Chombo case sucks in ex-Harare town planner

Chombo case sucks in ex-Harare town planner
Former Minister of Finance Dr Ignatius Chombo being escorted into Harare Magistrates’ Courts under military police and prison security during his bail ruling yesterday. — Picture by John Manzongo

Former Minister of Finance Dr Ignatius Chombo being escorted into Harare Magistrates’ Courts under military police and prison security during his bail ruling recently. — Picture by John Manzongo

Fidelis Munyoro Chief Court Reporter
Former Harare City town planner Psychology Chiwanga has been arrested in connection with ex-Finance Minister Ignatius Chombo’s alleged underhand dealings at council over a decade ago.

Chiwanga is being charged as an accomplice in Chombo’s three counts of corruption.

He appeared before magistrate Ms Josephine Sande on Tuesday, who remanded him in custody to December 8.

State lawyer Mr Edmore Nyazamba confirmed the development.

“The parties agreed that the accused (Chiwanga) be placed on remand in custody to 8 December,” said Mr Nyazamba. “No applications were made. His lawyer told the court that he needed time to consult with his client before any application is made.”

When Chombo appeared in court on Saturday last week, it was revealed in one of the charges that he violated Section 4(a) of the Prevention of Corruption Act (Chapter 9:16) when he allegedly connived with Chiwanga, R. Pazvakavambwa, Iben Fransisco, James Chiyangwa, Theresa Chenjerayi, Elias Choto and L. Chimimba to forge documents to transfer a Glen Lorne, Harare, property from the Harare City Council to one Alois Chimeri.

The arrest of Chiwanga comes as Chombo, through his lawyer, Professor Lovemore Madhuku, yesterday approached the High Court appealing for bail pending trial.

In the grounds of appeal, Prof Madhuku argued that the magistrate misdirected himself at law in failing to find that “compelling reasons” demanded by Section 50(1)(d) of the Constitution of Zimbabwe, 2013, had not been established by the State to warrant the refusal of bail.

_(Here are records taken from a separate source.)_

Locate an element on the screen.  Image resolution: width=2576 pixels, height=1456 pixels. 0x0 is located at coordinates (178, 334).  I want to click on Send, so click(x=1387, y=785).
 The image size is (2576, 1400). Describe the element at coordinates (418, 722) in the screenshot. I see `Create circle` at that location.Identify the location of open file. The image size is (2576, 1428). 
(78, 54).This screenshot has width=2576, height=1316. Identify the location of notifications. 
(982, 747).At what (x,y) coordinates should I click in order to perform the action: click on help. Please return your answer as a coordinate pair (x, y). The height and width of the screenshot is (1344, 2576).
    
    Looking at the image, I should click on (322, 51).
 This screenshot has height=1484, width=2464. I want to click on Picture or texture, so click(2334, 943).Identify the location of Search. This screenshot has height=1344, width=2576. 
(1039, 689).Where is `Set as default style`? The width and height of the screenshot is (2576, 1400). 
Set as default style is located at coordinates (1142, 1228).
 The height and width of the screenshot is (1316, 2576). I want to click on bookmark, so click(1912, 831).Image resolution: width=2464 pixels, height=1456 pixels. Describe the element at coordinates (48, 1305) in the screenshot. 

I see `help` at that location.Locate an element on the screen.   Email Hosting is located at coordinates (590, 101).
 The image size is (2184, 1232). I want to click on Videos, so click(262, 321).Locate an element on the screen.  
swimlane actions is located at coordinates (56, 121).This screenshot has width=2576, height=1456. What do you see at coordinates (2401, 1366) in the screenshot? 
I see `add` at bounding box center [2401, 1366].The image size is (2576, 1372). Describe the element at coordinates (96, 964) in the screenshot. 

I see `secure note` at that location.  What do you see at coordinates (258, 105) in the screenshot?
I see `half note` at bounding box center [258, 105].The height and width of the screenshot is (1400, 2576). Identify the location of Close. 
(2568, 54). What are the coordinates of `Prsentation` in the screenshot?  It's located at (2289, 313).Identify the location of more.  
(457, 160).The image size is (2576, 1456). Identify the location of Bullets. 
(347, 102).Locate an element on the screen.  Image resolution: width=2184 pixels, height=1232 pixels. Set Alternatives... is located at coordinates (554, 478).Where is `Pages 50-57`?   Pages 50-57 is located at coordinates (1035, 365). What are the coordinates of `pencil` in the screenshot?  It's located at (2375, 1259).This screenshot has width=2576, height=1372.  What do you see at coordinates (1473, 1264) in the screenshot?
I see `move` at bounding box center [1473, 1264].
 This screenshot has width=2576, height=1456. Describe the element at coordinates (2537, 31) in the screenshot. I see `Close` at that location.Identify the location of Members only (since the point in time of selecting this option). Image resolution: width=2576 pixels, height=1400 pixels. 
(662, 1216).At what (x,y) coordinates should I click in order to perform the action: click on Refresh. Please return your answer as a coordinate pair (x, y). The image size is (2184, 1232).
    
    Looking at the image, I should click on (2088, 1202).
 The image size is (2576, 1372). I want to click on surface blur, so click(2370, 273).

He said there was no evidence to prove that Chombo was likely to abscond or would interfere with witnesses if granted bail.

Prof Madhuku was also insisting that a compelling reason is one that remains, notwithstanding bail conditions.

He said the law on bail had been fundamentally altered by section 50(1)(d) of the Constitution of Zimbabwe, 2013.

“The fundamental change is that bail is now a constitutional right,” said prof Madhuku. “It must be granted, as of right, unless there are compelling reasons.”

Prof Madhuku further stated in the grounds of appeal that the State did not address any of the conditions offered by his client, arguing there can be no compelling reasons without showing the ineffectiveness of releasing a suspect on reasonable conditions.

“The State itself did not show the strength of its case,” he said. “It merely focused on the seriousness of the charge and the likely sentence. This is not sufficient. The law requires an examination of the strength of the case.”

Chombo was on Monday denied bail by the magistrates’ courts and remanded in custody to December 8.

In denying Chombo bail, magistrate Mr Elisha Singano noted that the former minister was a flight risk and could interfere with State witnesses.

Mr Singano said Chombo was better off in custody as he could be the target of a mob attack over the allegations that he abused his position when he was Minister of Local Government, Public Works and National Hous- ing.

Chombo, who is accused of several fraud charges, including trying to swindle the Reserve Bank of Zimbabwe, was arrested following the Zimbabwe Defence Forces intervention code- named “Operation Restore Legacy”, which it said was targeting criminals around former President Robert Mugabe.